- [WHAT THIS TASK INVOLVES] Pictures must not appear in the copy. Restate exactly the lines below from the one with "Task: Toggle the" through the one with "You are a computer-use", inclusive.
==*==
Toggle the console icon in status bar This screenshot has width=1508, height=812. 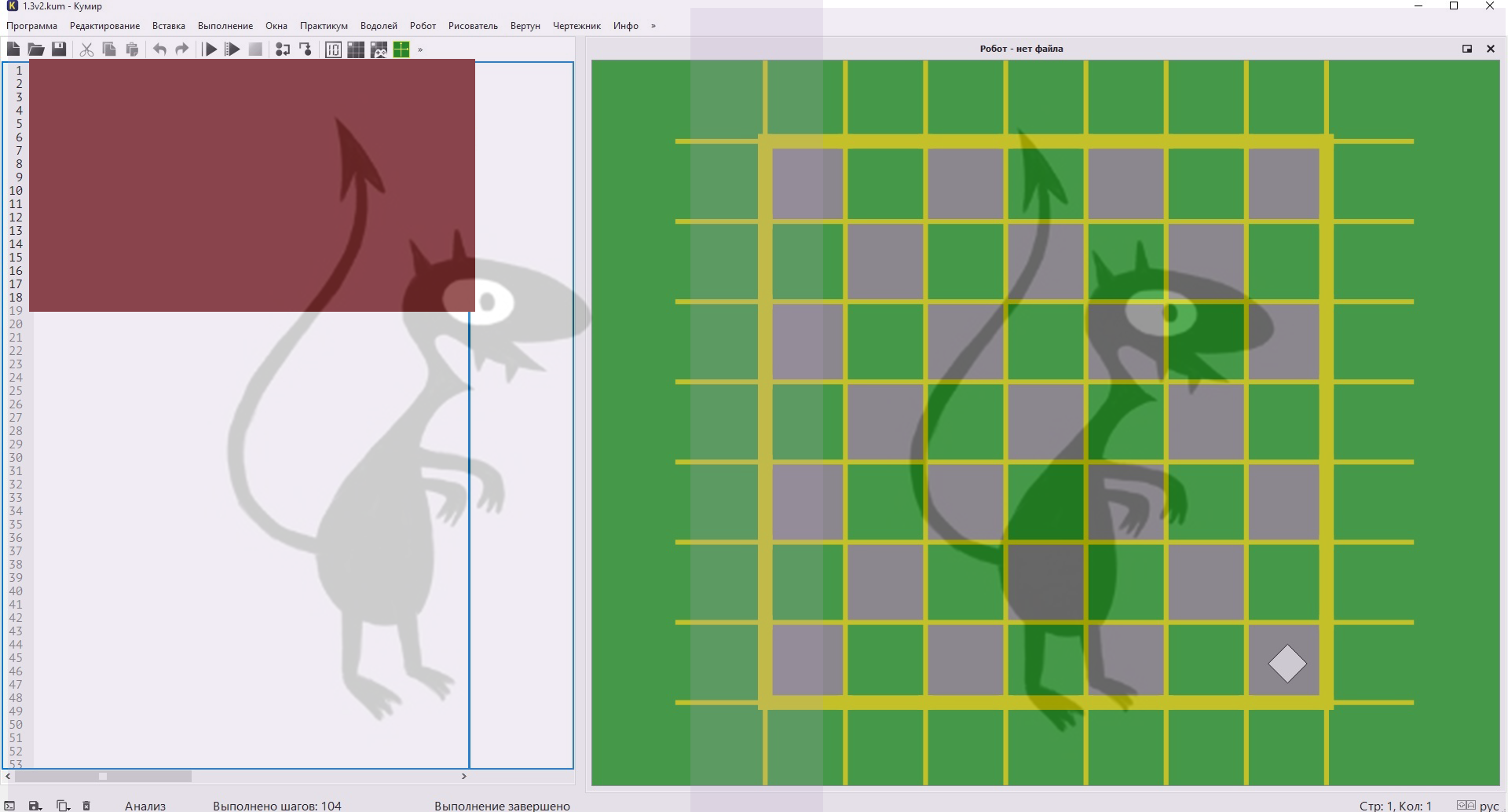point(10,806)
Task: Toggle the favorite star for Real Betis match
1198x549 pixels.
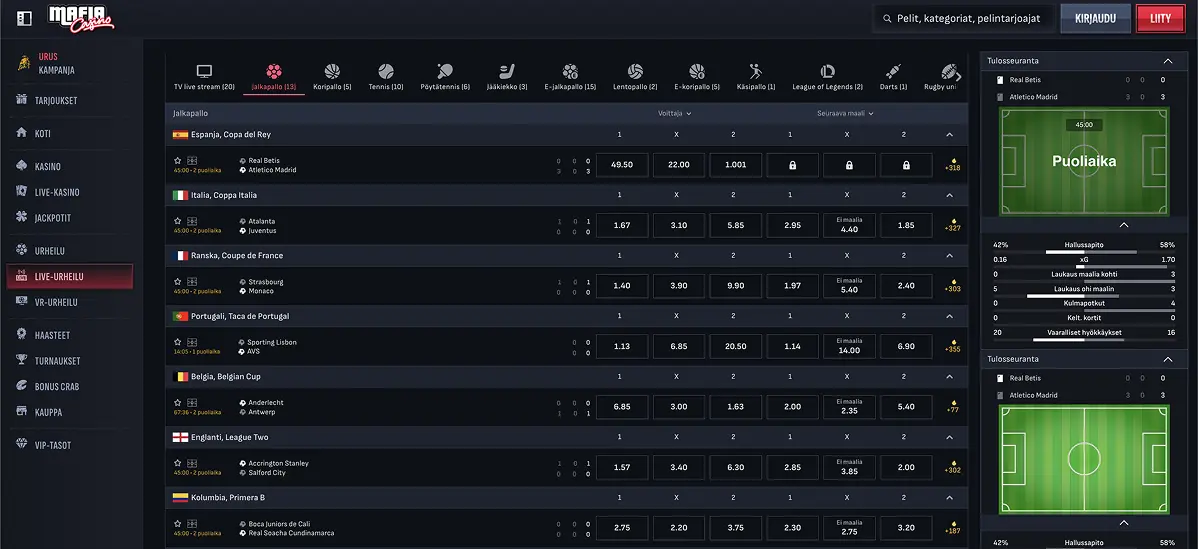Action: tap(177, 161)
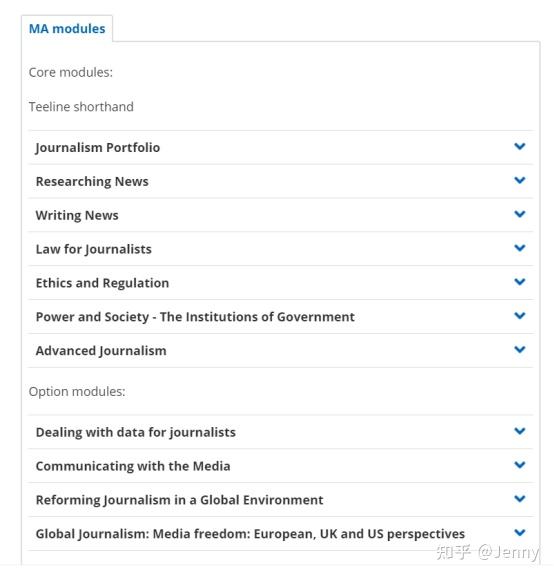Click the Power and Society chevron icon
The image size is (554, 577).
[519, 316]
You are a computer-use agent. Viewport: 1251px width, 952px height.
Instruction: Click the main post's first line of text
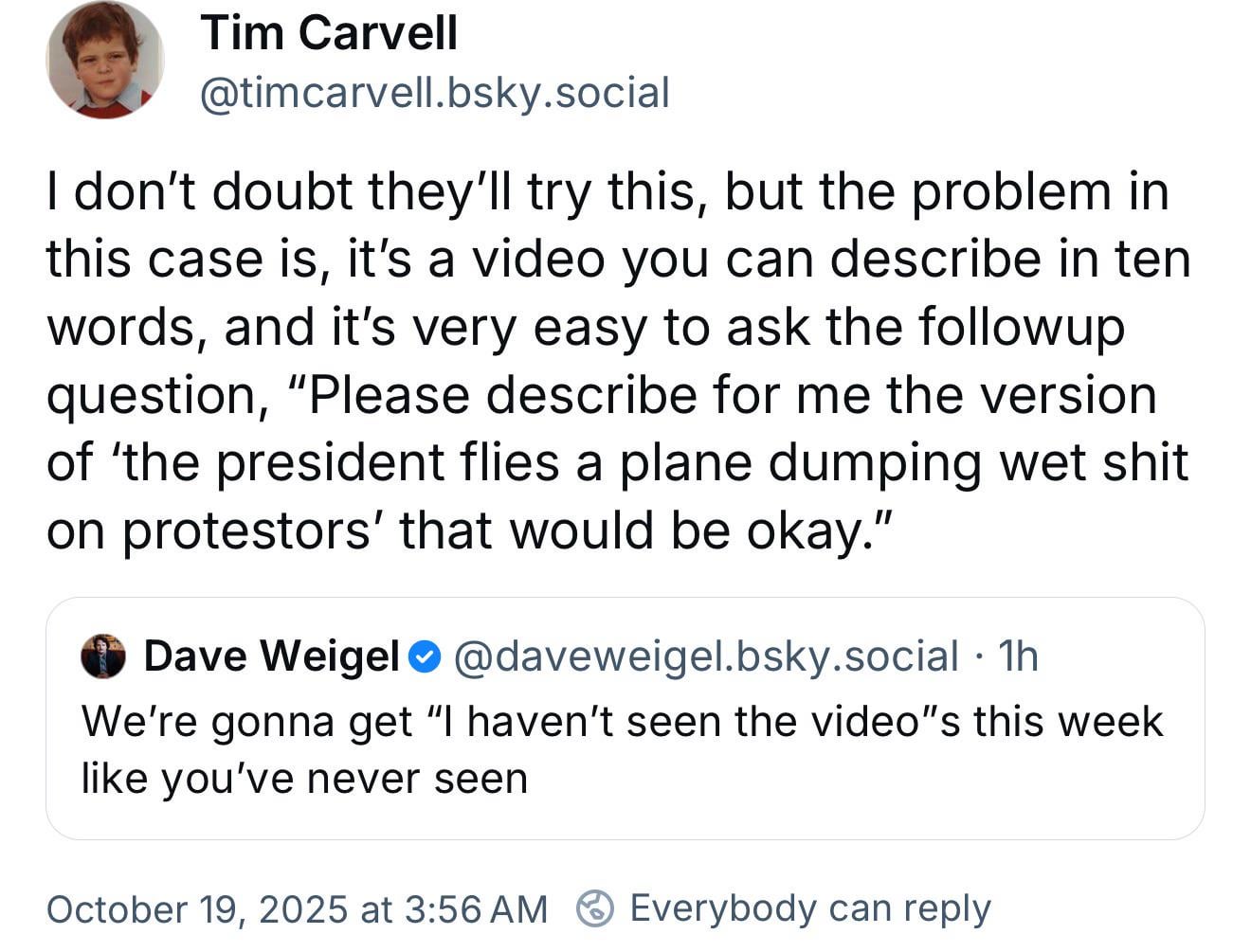tap(607, 191)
==*==
- [REPLY TO THE TASK]
Task: Toggle the favorite star for Real Betis match
1198x549 pixels.
Action: tap(177, 161)
Click the Power and Society chevron icon
The image size is (554, 577).
[519, 316]
You are a computer-use agent. Viewport: 1251px width, 952px height.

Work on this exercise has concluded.